|J. J. Astor. Library of Congress.|
With no prospects at home, Astor left as a teenager. He spent four years in London, where he learned to speak English (with a heavy accent). Then, in 1784, John Jacob emigrated to the new United States.
He learned the fur trade and opened a shop in New York before 1790. Over the next decade, he expanded the fur business and used it to build an international shipping network, dealing also in teas and sandalwood. Then reports from the Lewis and Clark Expedition about the fur riches available in the Rocky Mountains drew his attention.
He created the American Fur Company, with the Pacific Fur Company as a subsidiary. In 1810, the Pacific Fur Company launched a two-pronged thrust. First, Astor’s ship, the Tonquin, carried a team to the mouth of the Columbia River, where they established a base, called Astoria. Second, a party led by Wilson Price Hunt trekked west from St. Louis, Missouri.
The Hunt party became the second group of white Americans to enter Idaho, crossing Teton Pass in October 1811 [blog, Oct 5]. But the War of 1812 against Great Britain ruined Astor’s first western venture.
Astoria became the property of the rival North West Company, and many of his employees went to work for that firm. Even so, first-hand reports from Astor's expeditions spurred a fur trade war that would last over a quarter century.
Although Astor dissolved the Pacific Fur Company, his American Fur Company continued to compete in the west and around the Great Lakes.
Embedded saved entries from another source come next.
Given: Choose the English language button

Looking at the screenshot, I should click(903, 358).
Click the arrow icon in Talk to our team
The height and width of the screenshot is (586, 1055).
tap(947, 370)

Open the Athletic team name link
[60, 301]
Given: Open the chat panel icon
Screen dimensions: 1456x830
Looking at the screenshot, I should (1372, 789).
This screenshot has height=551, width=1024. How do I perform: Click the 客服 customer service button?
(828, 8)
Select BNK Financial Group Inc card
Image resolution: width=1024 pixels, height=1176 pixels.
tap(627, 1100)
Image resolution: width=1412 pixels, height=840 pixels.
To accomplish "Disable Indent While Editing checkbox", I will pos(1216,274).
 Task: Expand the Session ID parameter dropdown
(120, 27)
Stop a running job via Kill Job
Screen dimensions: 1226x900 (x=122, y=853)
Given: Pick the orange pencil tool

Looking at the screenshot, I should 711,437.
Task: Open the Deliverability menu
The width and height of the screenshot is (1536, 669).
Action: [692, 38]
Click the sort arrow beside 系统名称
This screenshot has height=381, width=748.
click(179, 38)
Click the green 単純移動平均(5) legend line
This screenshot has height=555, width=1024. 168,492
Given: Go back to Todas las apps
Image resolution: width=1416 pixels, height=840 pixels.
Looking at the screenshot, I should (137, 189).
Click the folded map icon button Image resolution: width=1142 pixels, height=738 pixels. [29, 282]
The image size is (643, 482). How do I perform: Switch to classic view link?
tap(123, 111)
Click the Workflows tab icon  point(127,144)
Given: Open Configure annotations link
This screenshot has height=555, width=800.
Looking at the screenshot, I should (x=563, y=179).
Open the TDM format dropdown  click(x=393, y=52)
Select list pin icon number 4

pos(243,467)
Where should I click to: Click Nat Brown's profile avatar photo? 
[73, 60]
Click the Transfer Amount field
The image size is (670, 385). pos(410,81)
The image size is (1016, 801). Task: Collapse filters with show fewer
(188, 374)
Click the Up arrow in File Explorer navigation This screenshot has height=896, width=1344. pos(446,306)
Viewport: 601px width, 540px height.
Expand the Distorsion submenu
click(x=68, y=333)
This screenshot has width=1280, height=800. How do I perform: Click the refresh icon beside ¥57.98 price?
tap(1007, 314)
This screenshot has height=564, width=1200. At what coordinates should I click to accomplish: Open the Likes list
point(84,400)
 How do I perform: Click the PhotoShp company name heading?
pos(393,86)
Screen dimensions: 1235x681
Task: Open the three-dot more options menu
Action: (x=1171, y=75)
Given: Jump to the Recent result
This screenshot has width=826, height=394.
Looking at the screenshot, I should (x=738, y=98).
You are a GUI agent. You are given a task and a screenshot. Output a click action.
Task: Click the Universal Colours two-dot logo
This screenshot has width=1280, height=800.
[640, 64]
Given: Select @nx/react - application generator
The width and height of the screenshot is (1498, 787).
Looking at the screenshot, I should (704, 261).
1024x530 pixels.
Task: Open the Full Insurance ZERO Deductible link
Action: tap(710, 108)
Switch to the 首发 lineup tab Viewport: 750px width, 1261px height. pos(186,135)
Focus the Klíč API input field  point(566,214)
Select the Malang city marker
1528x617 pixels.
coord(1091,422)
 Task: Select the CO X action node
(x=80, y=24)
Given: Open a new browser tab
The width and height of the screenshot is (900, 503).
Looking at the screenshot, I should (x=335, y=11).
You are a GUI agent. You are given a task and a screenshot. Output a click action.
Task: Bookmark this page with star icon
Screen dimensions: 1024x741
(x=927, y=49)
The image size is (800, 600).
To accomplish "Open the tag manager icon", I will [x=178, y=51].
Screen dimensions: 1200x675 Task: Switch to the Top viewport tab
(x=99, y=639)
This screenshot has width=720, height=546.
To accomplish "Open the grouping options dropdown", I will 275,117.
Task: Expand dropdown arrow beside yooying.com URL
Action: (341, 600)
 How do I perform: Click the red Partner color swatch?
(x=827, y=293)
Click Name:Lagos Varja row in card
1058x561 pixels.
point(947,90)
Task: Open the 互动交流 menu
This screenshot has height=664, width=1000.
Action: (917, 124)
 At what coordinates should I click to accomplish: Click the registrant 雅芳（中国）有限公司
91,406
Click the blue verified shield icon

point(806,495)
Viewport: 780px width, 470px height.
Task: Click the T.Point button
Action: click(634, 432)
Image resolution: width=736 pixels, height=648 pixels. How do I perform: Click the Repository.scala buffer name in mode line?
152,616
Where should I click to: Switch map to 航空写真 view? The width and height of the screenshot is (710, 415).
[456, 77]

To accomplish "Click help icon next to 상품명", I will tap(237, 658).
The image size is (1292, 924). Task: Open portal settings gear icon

Astor focused first on the eastern side of the Rockies. However, by 1830, his Company was the most powerful American fur trade competitor throughout the region, including Idaho.
Hard work and determination built Astor’s fortune, but he also had the ability to spot trends and position his enterprises to exploit them. In an 1833 letter, he wrote, “I very much fear beaver will not sell very soon unless very fine. It appears that they make hats of silk in place of beaver.”
|New York City, ca 1840. Library of Congress.|
When he died in 1848, he was by far the wealthiest man in the United States. In fact, when fortunes are compared to the national economy of their day, Astor ranks as the third or fourth richest American ever. By that measure, he is outranked only by John D. Rockefeller and Cornelius Vanderbilt, with Andrew Carnegie inserted by some analysts. (Bill Gates trails by a couple of spots.)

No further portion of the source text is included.